------ Selected passage ------

MR. CIZIK: One of the actions that I think needs to be done, and I think the other aforementioned religious umbrella organizations agree with this, where do you take the statement we’ve put together in terms of what we believe, and translate that and flesh it out into realistic programs and understanding which will be helpful in the inner city and other arenas, which are not, frankly, solely isolated in their problems of cohabitation and the rest. I mean those are society-wide conundrums, and what we want to do is move the major religious bodies forward in realistic long-term plans that will remedy some of these social ills. And I think unless we accept that role, we’re not doing justice either to the Lord we serve nor the people we profess to love.
MS. RILEY: There’s just so much on the floor. I guess I’ll just close by saying I that I think it’s really important that we take all of this conversation within the larger societal context, that everybody of all income levels is struggling to live with right now in this country and around the world, and that is that people are working — whether they’re poor or whether they’re wealthy — they’re working very long hours, that it’s increasingly hard to support children and to keep families together. And so again, I just want to echo my support for anybody who religiously is doing anything to work on that, and to echo that within my own denomination, we’re certainly looking at some of those issues of family life. And I actually think there’s a lot of common ground here, perhaps not about government spending, but certainly about the value of strong, moral families, and that’s something we all share.

------

● Exercise objective
Extract the full panel exchange above on religious bodies and family life, copying it word for word.

------ Information ------

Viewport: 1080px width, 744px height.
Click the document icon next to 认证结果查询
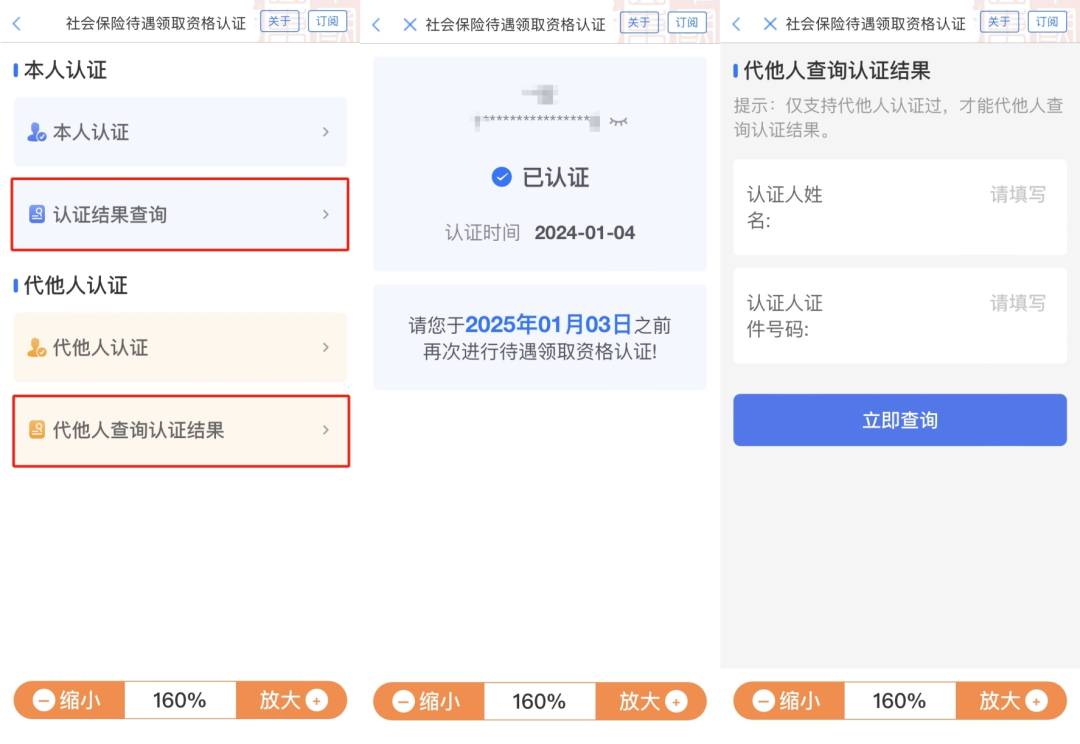[x=38, y=214]
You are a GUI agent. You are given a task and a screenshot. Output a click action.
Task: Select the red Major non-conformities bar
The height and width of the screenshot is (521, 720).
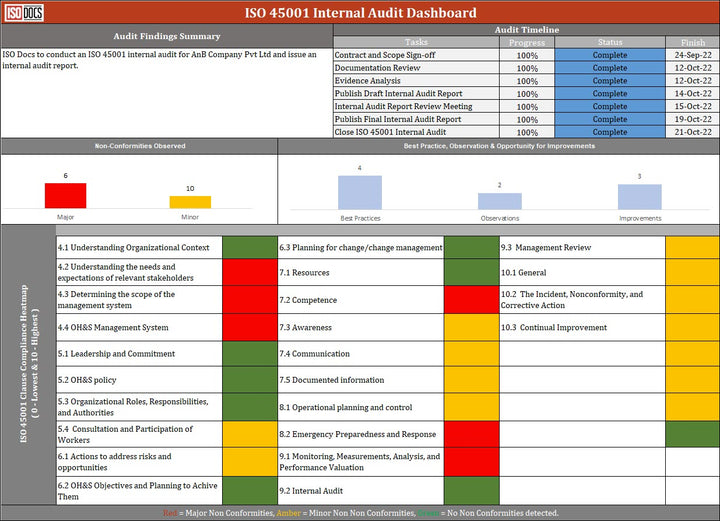pyautogui.click(x=66, y=195)
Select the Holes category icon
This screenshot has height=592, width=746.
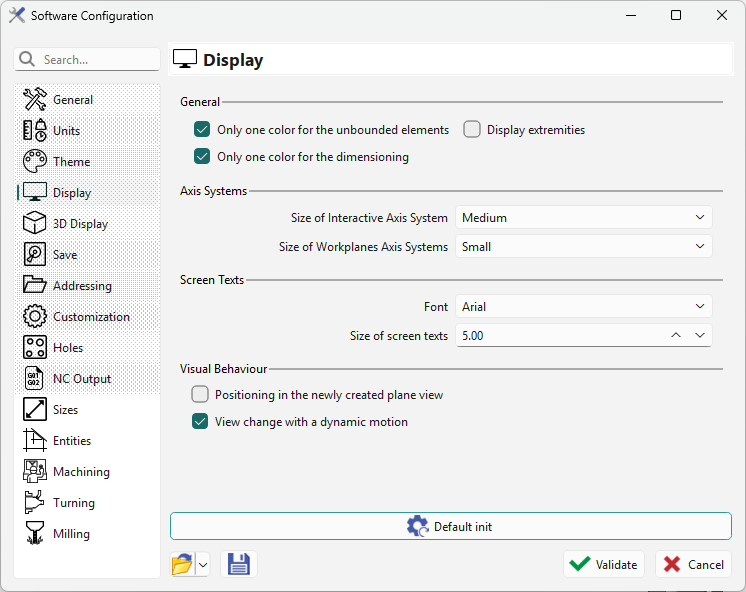coord(35,348)
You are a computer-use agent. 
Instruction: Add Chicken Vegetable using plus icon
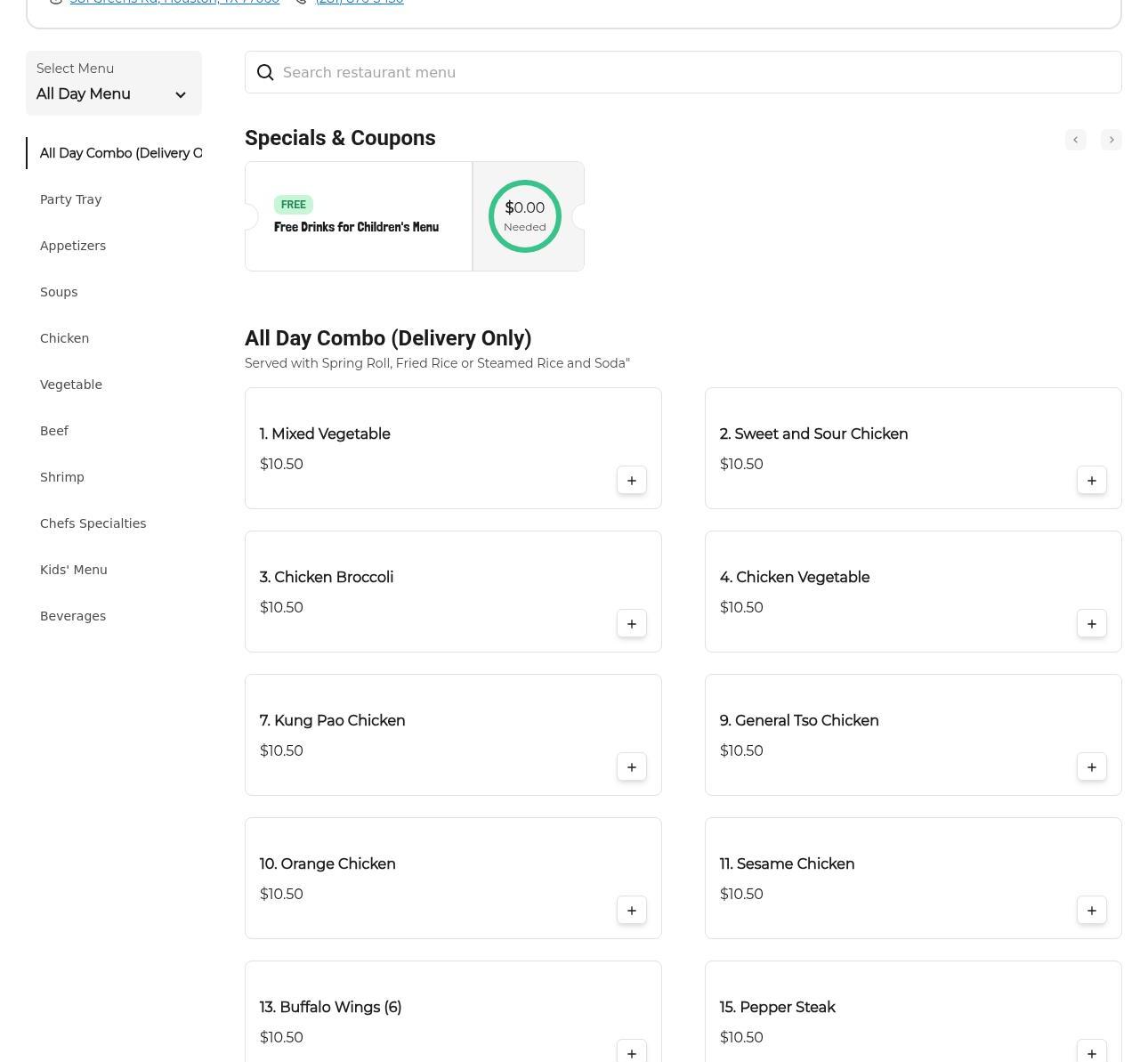1091,624
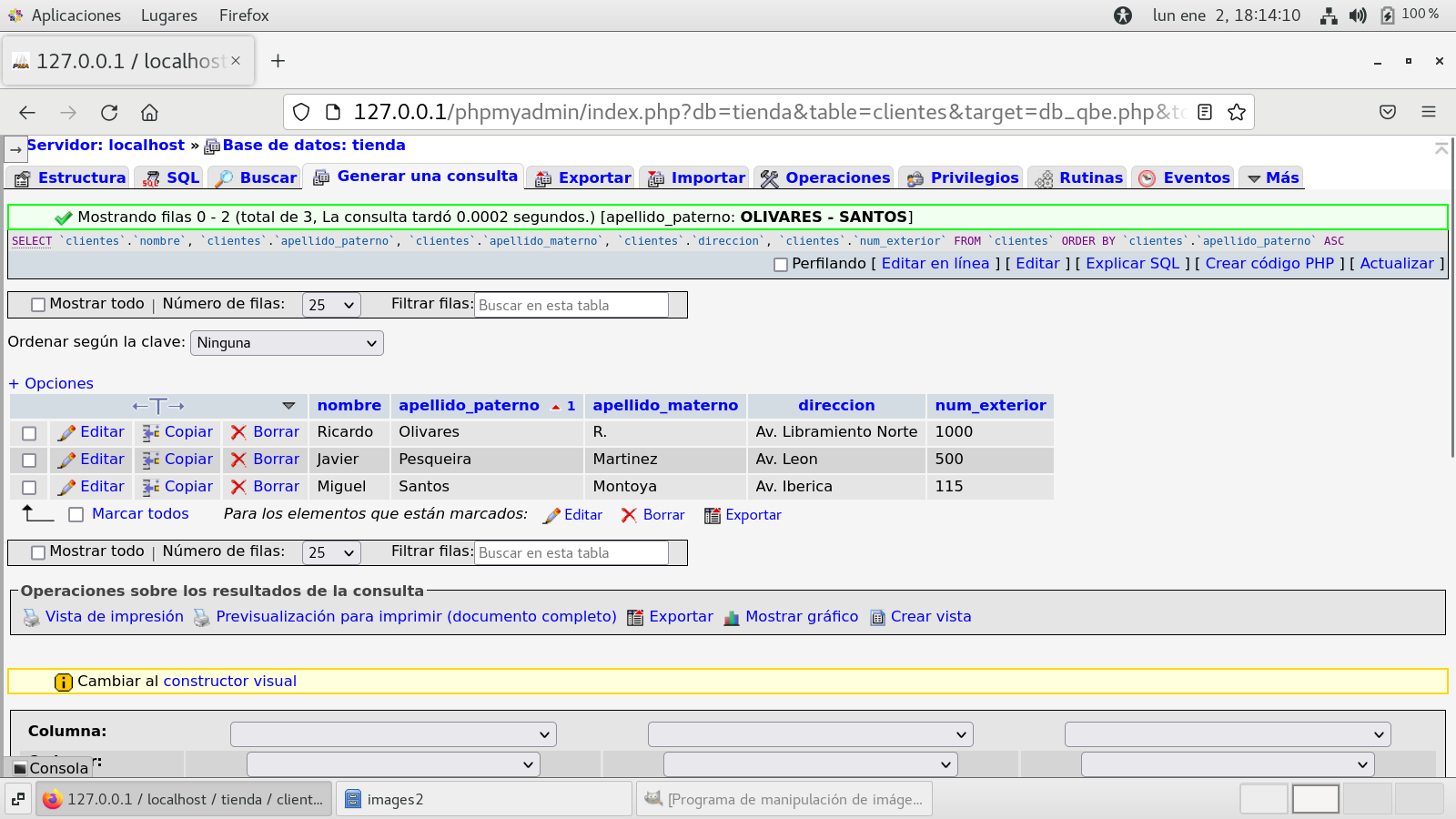The width and height of the screenshot is (1456, 819).
Task: Click the top Filtrar filas search field
Action: point(571,306)
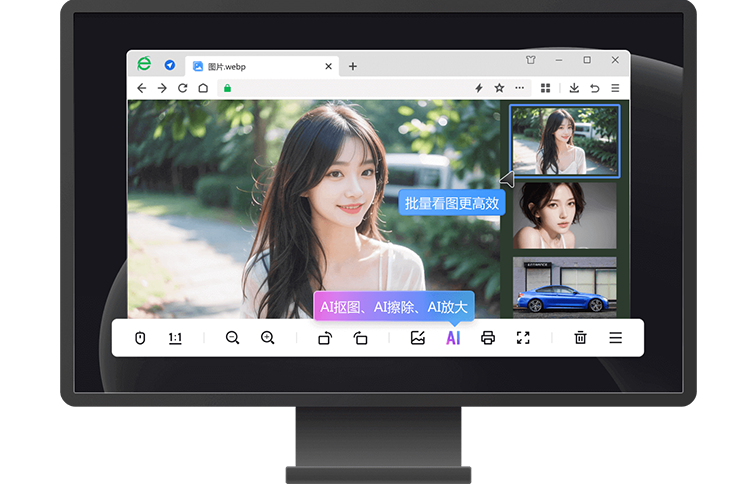
Task: Show image at 1:1 actual size
Action: point(175,338)
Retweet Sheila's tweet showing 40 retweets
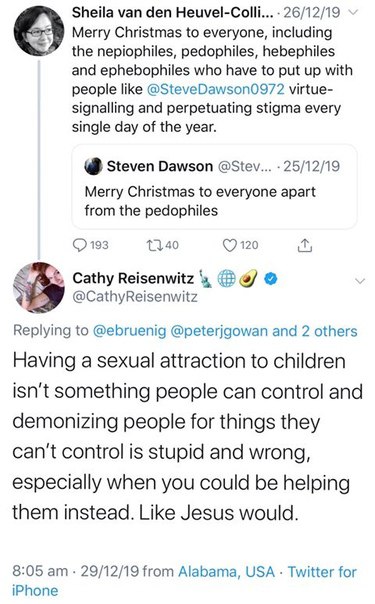 coord(154,245)
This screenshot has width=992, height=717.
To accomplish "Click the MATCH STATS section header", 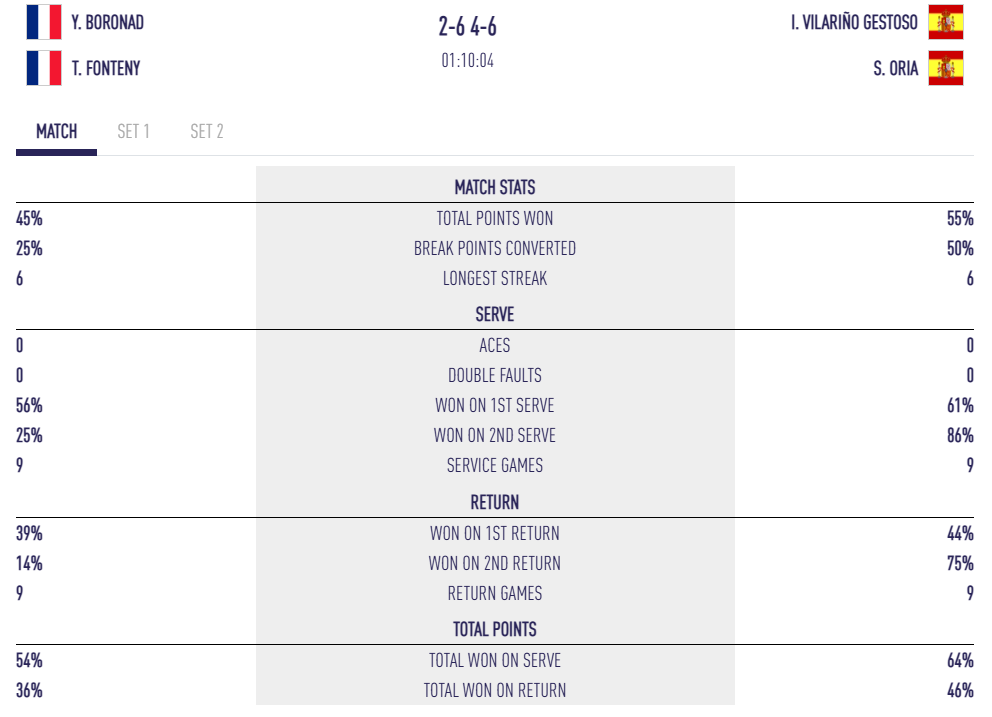I will point(495,187).
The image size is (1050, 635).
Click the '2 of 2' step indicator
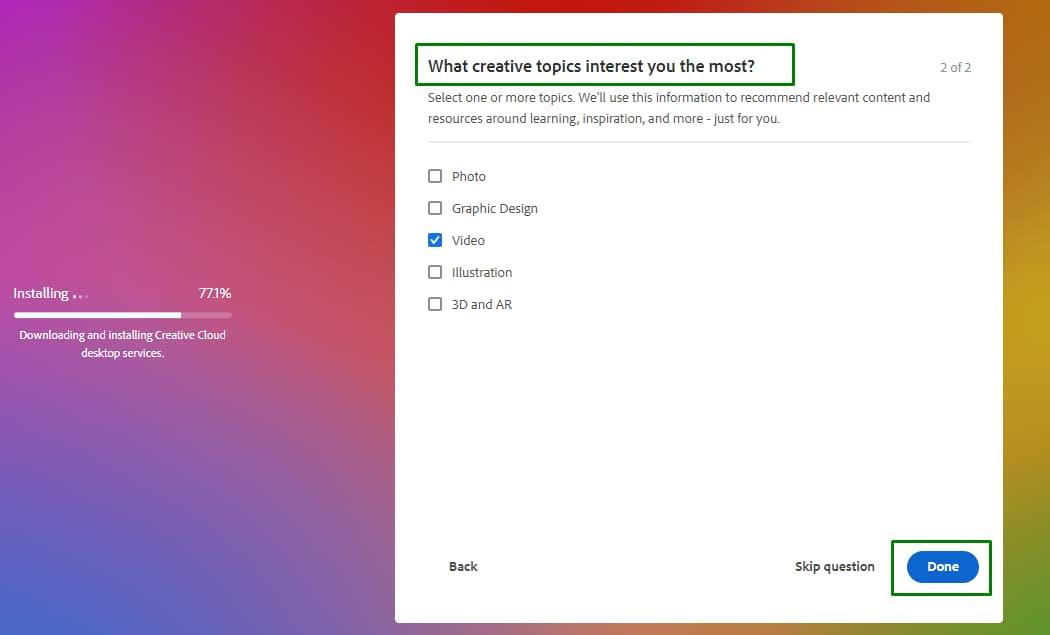(955, 67)
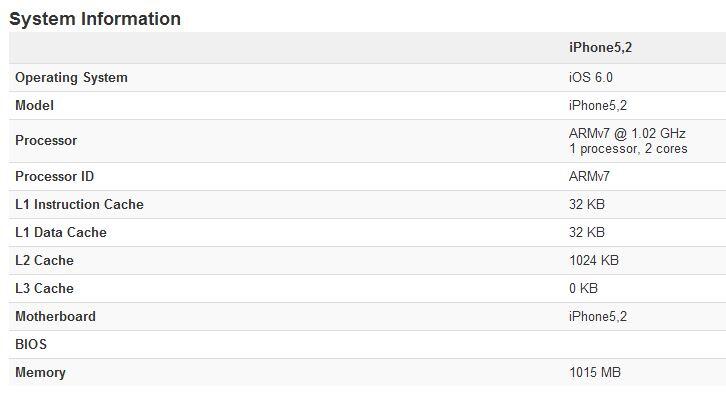Select the 32 KB L1 Data Cache value
Screen dimensions: 726x397
pos(587,233)
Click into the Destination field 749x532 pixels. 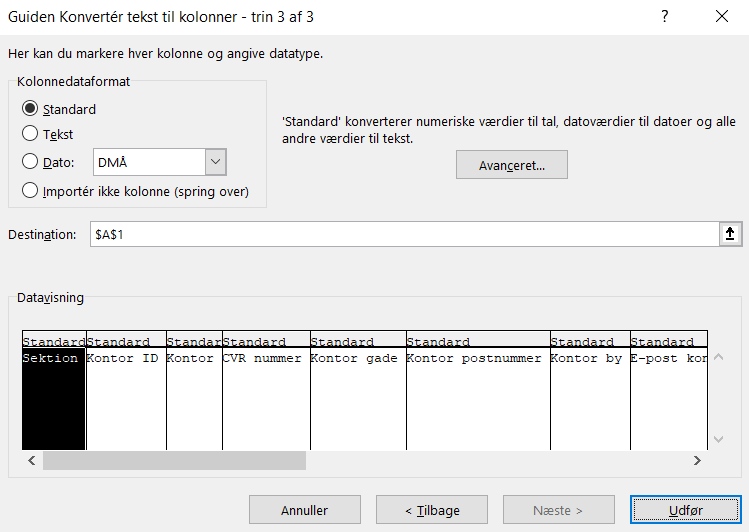[400, 234]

------

● Answer section
MR. CIZIK: One of the actions that I think needs to be done, and I think the other aforementioned religious umbrella organizations agree with this, where do you take the statement we’ve put together in terms of what we believe, and translate that and flesh it out into realistic programs and understanding which will be helpful in the inner city and other arenas, which are not, frankly, solely isolated in their problems of cohabitation and the rest. I mean those are society-wide conundrums, and what we want to do is move the major religious bodies forward in realistic long-term plans that will remedy some of these social ills. And I think unless we accept that role, we’re not doing justice either to the Lord we serve nor the people we profess to love.
MS. RILEY: There’s just so much on the floor. I guess I’ll just close by saying I that I think it’s really important that we take all of this conversation within the larger societal context, that everybody of all income levels is struggling to live with right now in this country and around the world, and that is that people are working — whether they’re poor or whether they’re wealthy — they’re working very long hours, that it’s increasingly hard to support children and to keep families together. And so again, I just want to echo my support for anybody who religiously is doing anything to work on that, and to echo that within my own denomination, we’re certainly looking at some of those issues of family life. And I actually think there’s a lot of common ground here, perhaps not about government spending, but certainly about the value of strong, moral families, and that’s something we all share.